* [TASK STATEMENT] Would you repeat the entries below exactly and omit the pictures?

Collected data entries:
##############################
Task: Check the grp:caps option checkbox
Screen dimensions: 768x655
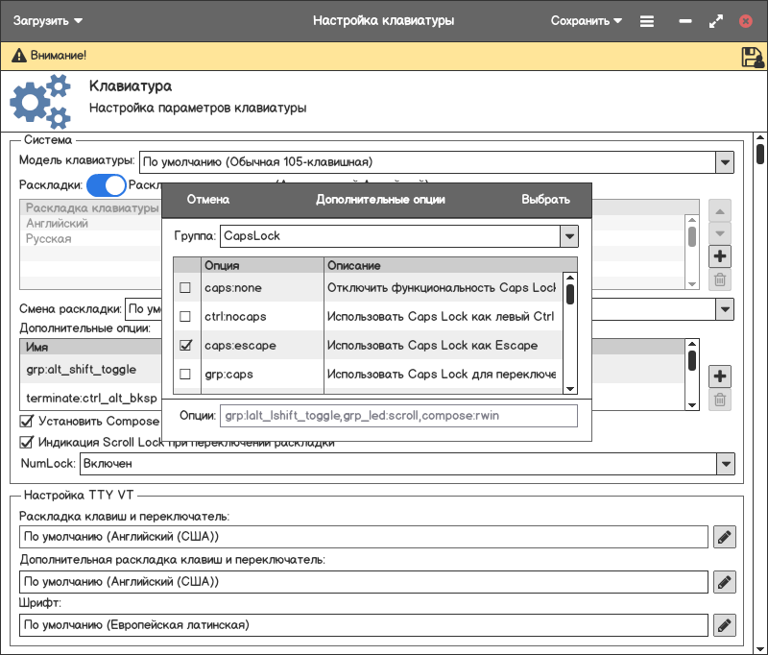Action: pyautogui.click(x=185, y=374)
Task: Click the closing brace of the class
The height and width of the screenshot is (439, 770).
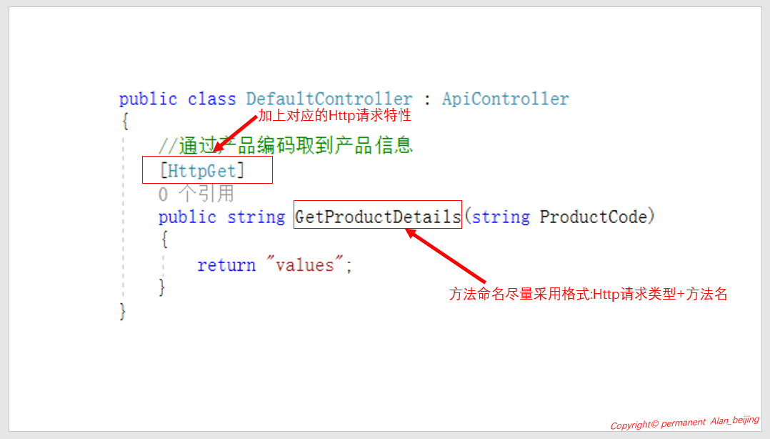Action: [x=123, y=312]
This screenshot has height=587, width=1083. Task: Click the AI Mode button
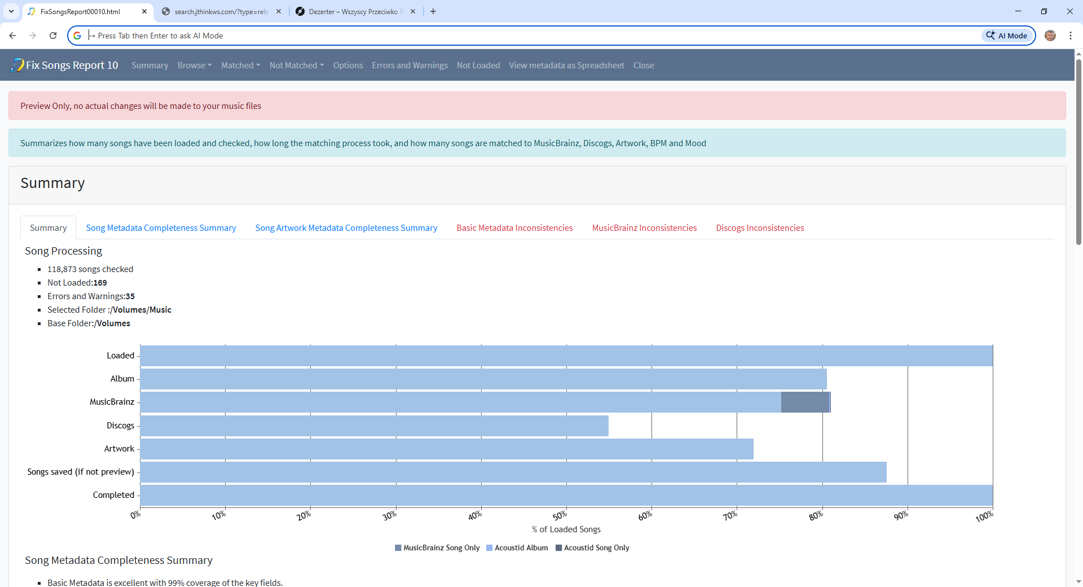(1007, 36)
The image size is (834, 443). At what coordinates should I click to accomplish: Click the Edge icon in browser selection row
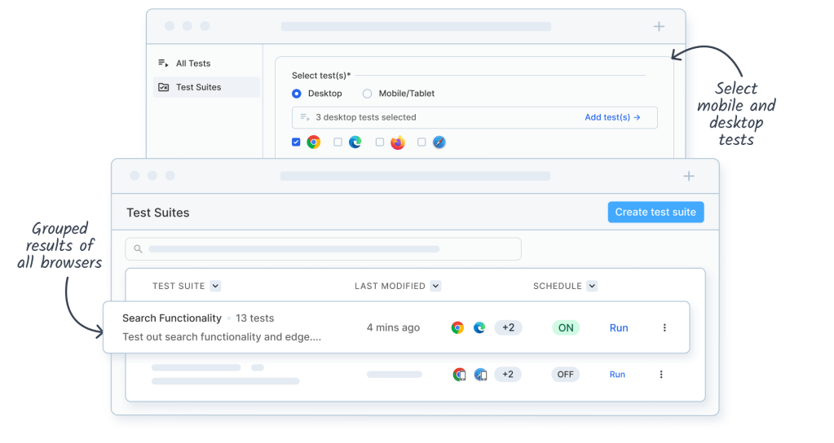(x=355, y=143)
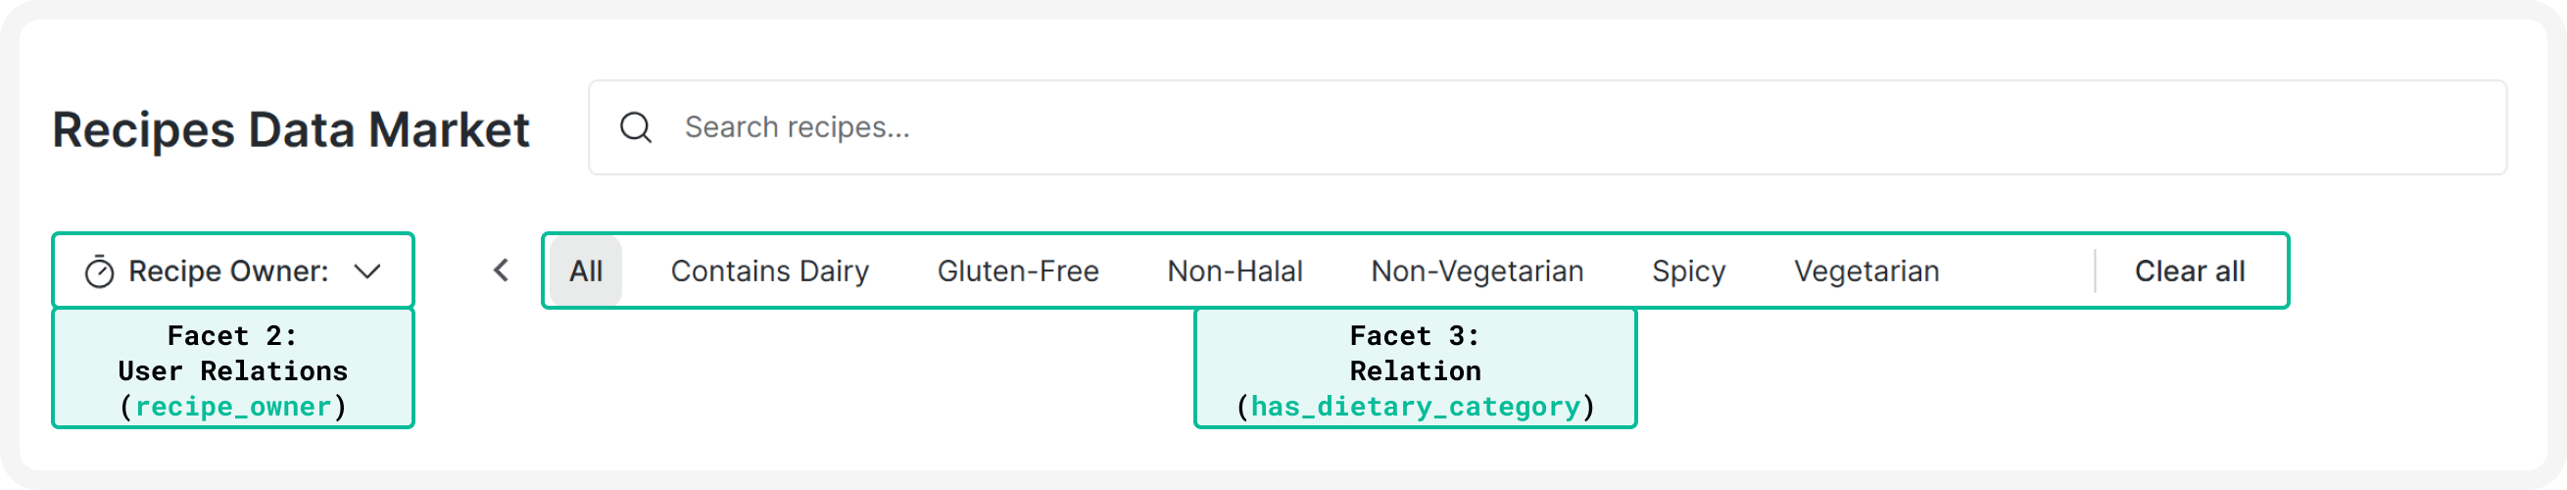Pick the Spicy dietary category
Image resolution: width=2567 pixels, height=490 pixels.
click(x=1688, y=272)
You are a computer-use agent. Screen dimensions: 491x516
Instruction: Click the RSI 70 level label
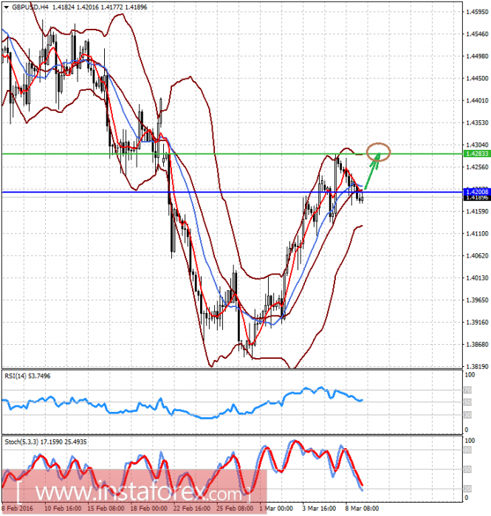467,391
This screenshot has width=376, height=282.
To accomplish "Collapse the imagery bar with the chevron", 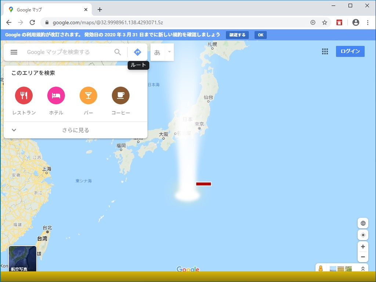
##############################
* [OUTPUT OF THE EXERCISE]
Task: Check the grp:caps option checkbox
Screen dimensions: 768x655
Action: pyautogui.click(x=185, y=374)
Task: Click the closing brace of the class
The height and width of the screenshot is (439, 770).
Action: [x=123, y=312]
This screenshot has height=587, width=1083. Task: Click the AI Mode button
(1007, 36)
The image size is (834, 443). At what coordinates should I click to accomplish: Click the Edge icon in browser selection row
(x=355, y=143)
Pick the Spicy dietary category
Image resolution: width=2567 pixels, height=490 pixels.
click(x=1688, y=272)
You are a computer-use agent. Screen dimensions: 491x516
Instruction: Click the RSI 70 level label
467,391
This screenshot has width=376, height=282.
To accomplish "Collapse the imagery bar with the chevron", 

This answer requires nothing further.